抜粋本文 ▸
現代語私訳『福翁百話』 第五十四章 「善いことばや善い行為の実践について」

現代語私訳『福翁百話』 第五十四章 「善いことばや善い行為の実践について」



世の中のいわゆる道徳家が「善いことばや善い行為」などと呼んで、昔の時代のことばや行為の事例を集めて、本に書いたり講演で説いたりして、そのことによって人々や子どもたちに教えることはとても良いことです。


しかし、その「善いことばや善い行為」の事例の八割ないし九割は、君主への忠義や親への孝行のことばかりです。
しかも、その忠義や孝行の話は、直接的に君主や父親の身の上にふりかかった重大な出来事に際して、家臣として、子どもとして、その本分を尽くしたというような、いかにも切迫した事例の話で、しかもその辛酸や苦労の度合いをもってその忠義や孝行の心の篤さを判断するもののようです。
少しも感心できないことです。


そうした事例における、いわゆる忠義の家臣というのは、動乱の時代か、そうでなければ横暴な君主のもとに現れるもので、孝行な子どもというのは、たいてい極貧の家に生まれるか、あるいは悪い父母に仕える事例であり、社会全体のためには非常に善くない事例ばかりです。


その当人である忠義な家臣や孝行な子どもはたしかにとても感心するものではありますが、一般的に人間の世界の平均的な移り変わりの様子は、動乱の時代よりも平和な時代の方が長いものですし、横暴な君主もそんなに連続して現れるものではありません。
また、『二十四孝』(中国の歴史上の格別親孝行な事例を二十四例集めた書物)のような、極端に不幸な家ばかりの場合も、まずもってめったにないと言えます。

提供リスト ▸

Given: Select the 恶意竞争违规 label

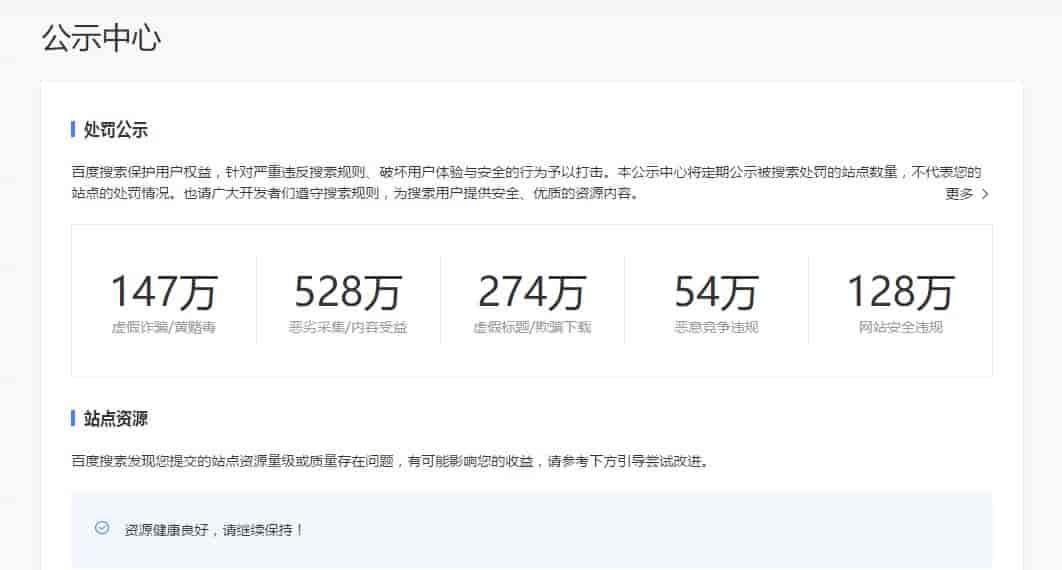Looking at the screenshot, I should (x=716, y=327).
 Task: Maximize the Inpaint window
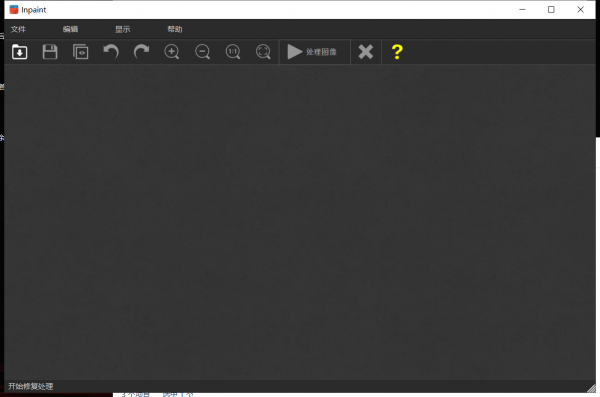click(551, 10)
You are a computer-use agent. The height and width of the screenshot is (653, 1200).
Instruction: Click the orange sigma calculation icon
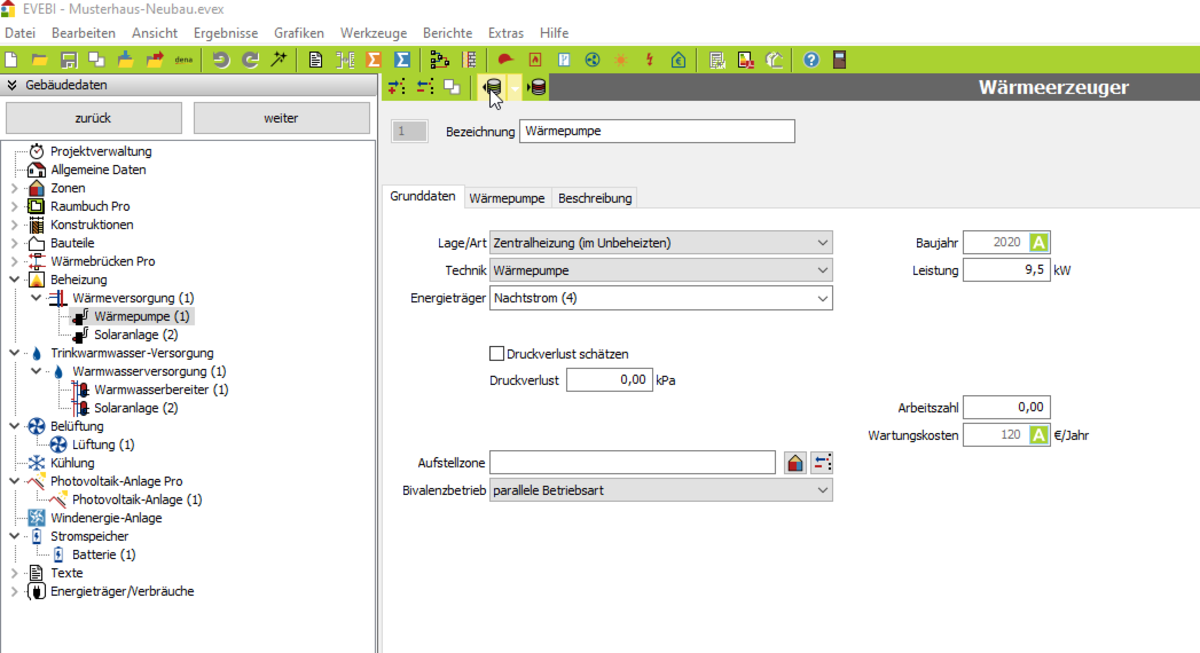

課題の目的 ▸ 抜粋本文のうち、「しかも、その忠義や孝行の話は」から「常に善くない事例ばかりです。」までの箇所を一字一句変えずに抜き出してください。

課題の結果 ▸
しかも、その忠義や孝行の話は、直接的に君主や父親の身の上にふりかかった重大な出来事に際して、家臣として、子どもとして、その本分を尽くしたというような、いかにも切迫した事例の話で、しかもその辛酸や苦労の度合いをもってその忠義や孝行の心の篤さを判断するもののようです。
少しも感心できないことです。


そうした事例における、いわゆる忠義の家臣というのは、動乱の時代か、そうでなければ横暴な君主のもとに現れるもので、孝行な子どもというのは、たいてい極貧の家に生まれるか、あるいは悪い父母に仕える事例であり、社会全体のためには非常に善くない事例ばかりです。